My Journey

THANKS GUYS.....

tgil.....I also explored quite a few caves in my younger days. During my late teens we would spend weekends hiking in the Appalachian Mountains and through word of mouth from locals we would discover remote caves in farmers fields or on national forest lands. We doned construction hardhats with carbide lanterns and wore army fatigues over our clothes. Some of the cave entrances were so small that we'd have to crawl on our bellies through thick mud for several hundred feet maybe and then the rooms were there. I've also stuck my head into a few cool caves on the Wall in the Cayman Islands while scuba diving. If you don't know the Wall....Google it.....simply amazing ! There's literally a straight drop off of thousands of feet into the abyss.....

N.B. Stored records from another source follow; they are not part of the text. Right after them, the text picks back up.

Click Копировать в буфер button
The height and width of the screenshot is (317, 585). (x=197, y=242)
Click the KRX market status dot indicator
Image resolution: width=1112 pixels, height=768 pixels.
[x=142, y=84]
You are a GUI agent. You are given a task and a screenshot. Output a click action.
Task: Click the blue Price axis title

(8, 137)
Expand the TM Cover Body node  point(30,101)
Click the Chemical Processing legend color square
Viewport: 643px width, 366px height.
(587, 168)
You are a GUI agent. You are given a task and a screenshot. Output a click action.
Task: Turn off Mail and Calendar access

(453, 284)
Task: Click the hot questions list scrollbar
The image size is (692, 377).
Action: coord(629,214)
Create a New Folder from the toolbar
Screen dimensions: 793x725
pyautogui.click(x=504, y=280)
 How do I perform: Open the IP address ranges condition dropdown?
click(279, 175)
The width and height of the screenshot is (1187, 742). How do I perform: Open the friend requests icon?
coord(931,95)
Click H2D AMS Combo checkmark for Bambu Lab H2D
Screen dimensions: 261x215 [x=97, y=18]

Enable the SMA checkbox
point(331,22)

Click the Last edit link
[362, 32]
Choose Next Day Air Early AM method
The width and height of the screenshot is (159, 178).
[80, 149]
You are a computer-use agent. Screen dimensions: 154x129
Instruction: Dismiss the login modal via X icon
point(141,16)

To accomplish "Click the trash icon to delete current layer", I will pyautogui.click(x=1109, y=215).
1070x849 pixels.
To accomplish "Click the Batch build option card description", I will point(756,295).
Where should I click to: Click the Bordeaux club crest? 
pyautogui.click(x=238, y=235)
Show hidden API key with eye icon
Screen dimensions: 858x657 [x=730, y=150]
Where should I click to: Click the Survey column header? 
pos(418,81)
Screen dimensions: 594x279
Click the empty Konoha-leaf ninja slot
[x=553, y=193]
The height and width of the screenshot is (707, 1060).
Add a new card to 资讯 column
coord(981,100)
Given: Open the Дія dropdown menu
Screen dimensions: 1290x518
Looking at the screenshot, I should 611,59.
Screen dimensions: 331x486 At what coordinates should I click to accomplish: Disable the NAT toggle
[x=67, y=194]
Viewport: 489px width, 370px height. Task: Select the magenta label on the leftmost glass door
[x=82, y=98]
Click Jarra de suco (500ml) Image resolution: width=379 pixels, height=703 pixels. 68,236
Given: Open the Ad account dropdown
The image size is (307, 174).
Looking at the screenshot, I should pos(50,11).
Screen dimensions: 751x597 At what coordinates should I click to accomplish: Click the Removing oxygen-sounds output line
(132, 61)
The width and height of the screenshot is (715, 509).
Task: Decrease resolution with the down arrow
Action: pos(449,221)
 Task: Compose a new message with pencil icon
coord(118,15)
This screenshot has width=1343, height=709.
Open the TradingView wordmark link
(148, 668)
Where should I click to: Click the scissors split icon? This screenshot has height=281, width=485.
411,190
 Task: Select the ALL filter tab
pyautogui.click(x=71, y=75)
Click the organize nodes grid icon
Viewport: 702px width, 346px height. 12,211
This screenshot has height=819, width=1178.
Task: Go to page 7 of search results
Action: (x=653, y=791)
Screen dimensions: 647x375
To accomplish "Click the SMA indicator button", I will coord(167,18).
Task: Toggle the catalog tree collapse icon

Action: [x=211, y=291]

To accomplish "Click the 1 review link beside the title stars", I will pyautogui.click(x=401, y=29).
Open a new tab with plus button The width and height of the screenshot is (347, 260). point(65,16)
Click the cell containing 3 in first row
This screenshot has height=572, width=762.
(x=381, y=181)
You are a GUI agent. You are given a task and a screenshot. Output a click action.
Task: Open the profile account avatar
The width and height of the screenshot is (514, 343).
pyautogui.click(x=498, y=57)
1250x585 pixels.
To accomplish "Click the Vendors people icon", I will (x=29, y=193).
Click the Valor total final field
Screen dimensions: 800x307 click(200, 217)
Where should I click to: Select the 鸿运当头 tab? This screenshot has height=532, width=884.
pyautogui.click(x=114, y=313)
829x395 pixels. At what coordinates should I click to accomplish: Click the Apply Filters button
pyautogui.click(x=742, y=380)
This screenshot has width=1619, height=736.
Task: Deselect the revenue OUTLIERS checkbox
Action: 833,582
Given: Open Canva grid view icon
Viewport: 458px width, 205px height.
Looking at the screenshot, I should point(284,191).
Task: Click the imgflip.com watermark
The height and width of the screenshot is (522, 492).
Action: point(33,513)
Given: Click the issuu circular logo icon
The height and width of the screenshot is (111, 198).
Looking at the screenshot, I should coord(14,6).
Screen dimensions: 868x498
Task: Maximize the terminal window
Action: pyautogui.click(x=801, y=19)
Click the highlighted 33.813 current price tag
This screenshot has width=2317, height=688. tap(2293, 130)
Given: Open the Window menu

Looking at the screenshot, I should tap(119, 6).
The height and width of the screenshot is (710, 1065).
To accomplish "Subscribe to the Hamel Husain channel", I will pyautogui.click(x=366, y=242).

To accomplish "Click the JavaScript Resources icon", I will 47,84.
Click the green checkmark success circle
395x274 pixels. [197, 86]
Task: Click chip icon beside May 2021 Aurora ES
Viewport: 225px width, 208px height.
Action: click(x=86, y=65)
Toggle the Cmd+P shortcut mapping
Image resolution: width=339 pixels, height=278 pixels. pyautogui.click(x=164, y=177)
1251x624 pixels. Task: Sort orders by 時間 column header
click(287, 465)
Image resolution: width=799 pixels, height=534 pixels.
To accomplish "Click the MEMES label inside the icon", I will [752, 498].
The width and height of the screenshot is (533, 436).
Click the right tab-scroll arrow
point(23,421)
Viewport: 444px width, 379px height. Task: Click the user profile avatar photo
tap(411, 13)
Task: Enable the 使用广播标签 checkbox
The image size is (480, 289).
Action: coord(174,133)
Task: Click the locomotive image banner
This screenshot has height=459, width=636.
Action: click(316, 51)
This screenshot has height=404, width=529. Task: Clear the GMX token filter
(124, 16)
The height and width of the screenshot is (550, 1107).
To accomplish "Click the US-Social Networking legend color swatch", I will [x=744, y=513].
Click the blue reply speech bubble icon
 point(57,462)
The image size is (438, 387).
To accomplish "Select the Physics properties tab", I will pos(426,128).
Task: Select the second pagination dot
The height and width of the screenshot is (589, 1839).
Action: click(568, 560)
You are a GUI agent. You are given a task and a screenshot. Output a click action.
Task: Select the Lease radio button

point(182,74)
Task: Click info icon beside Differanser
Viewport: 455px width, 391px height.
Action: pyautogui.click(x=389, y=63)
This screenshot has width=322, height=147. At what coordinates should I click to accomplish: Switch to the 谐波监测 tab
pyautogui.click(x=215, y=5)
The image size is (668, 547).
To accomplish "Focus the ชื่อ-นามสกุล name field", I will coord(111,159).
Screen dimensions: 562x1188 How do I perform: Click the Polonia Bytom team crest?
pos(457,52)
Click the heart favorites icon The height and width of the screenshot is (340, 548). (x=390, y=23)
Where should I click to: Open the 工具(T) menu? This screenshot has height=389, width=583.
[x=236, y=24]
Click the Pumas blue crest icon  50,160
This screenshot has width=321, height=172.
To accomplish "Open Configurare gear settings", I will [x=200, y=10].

Douglas, Arizona certainly is not a destination town but here we were once again headed for Douglas, Arizona. It had been quite sometime since weather played such a large part in my decision making but Yukons desire to be outside as much as possible was all the motivation I needed to return once again. Here the visitors center has beautiful green grass.....and she just loved to lay there.....it brought a smile to my face. That night we grabbed a pizza with cheese filled crust.....she ate the entire crust.....we stayed the night.....

The following day we drove just a little to the north to check out Leslie Canyon National Wildlife Refuge.....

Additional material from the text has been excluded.